All of that is likely way more detail on my yoga practice than you really wanted. My point in sharing it is not to impress you with the party tricks I’ve learned how to do. It’s just a personal illustration of how baby steps consistently applied lead to pretty big changes. I see the same exact phenomenon in our business, the Eblin Group. When Diane and I started it back in 2000, we literally didn’t know what we didn’t know. I wanted to coach executives and was very fortunate to have some great early opportunities to do that. Then I wanted to write a book but had no idea how to do that. I started talking with people who knew more about that process than me and asked them for advice. Over the course of two years, all of that led to my first book, The Next Level

. Then we spent a lot of time and baby steps learning how to share a book with the people who can benefit from it. (Because if you write a book and don’t learn how to share it with others it’s kind of like that question about a tree falling in the forest. If no one is there to hear it, does it make a sound?) The Next Level book led to opportunities to go out and speak about it. Learning how to be a good speaker has been a series of baby steps over the past eight years. All of that led to my latest book, Overworked and Overwhelmed: The Mindfulness Alternative

. That project came together much more quickly than the first book did but it was only because of all the baby steps I had taken in the years before.

So, that’s enough of Story Time With Uncle Scott. Let me attempt to leave you with something useful by sharing five principles for making baby steps work for you this year:

Less is more -- You can only take so many baby steps at once. Pick one or two things that matter most and be really intentional about applying your baby steps to them.

Break it down -- Don’t try to solve for the next 100 steps. Solve for the next two or three. There’s too many unknown variables to solve for steps 98, 99 and 100 anyway. The answers will be apparent when you get there. Start with what’s in front of you.
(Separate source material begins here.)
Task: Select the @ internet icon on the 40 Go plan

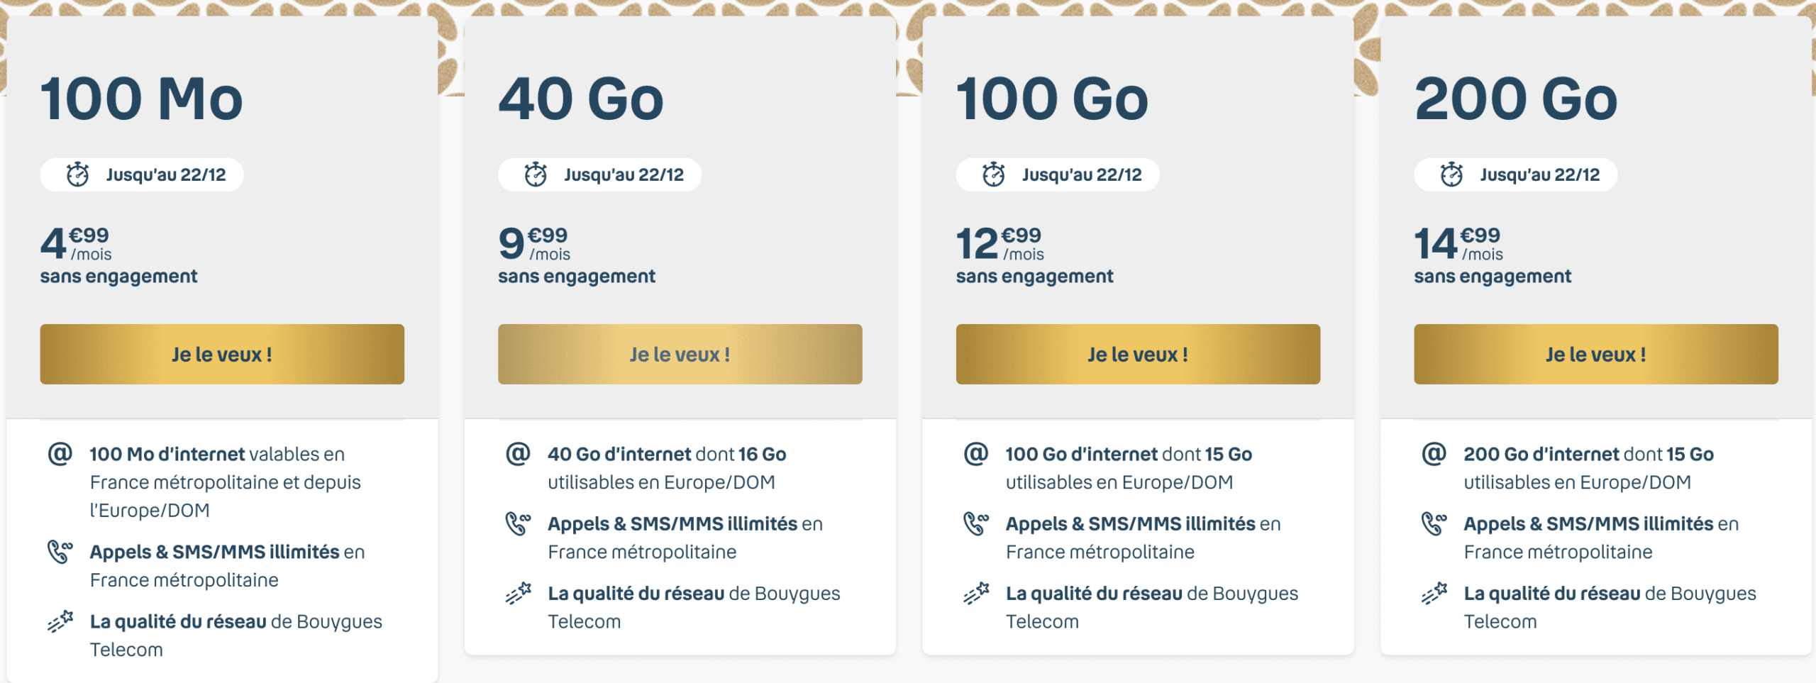Action: tap(520, 454)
Focus on what’s going right -- Don’t freak out when you’re not perfect or things don’t go perfectly. Ask yourself, “What’s going right?” There’s almost always something that’s going right. If nothing else, one thing that’s going right is you have an opportunity to learn from what went wrong.

One data point does not a trend make -- And speaking of things that go wrong, remember that one or two data points don’t make a trend. If the baby steps aren’t working today, maybe it’s just not your day. Try again tomorrow or later in the day.

Keep taking steps -- One thing I’ve become convinced of in the past four or five years is that progress comes incrementally and then suddenly. All of those baby steps can lead you to your version of The Ed Sullivan Show . Most everyone will assume you were an overnight success but you’ll know it was the baby steps that got you there.

Have a great 2015! What are your intentions for the year and what strategies do you have for following through on them?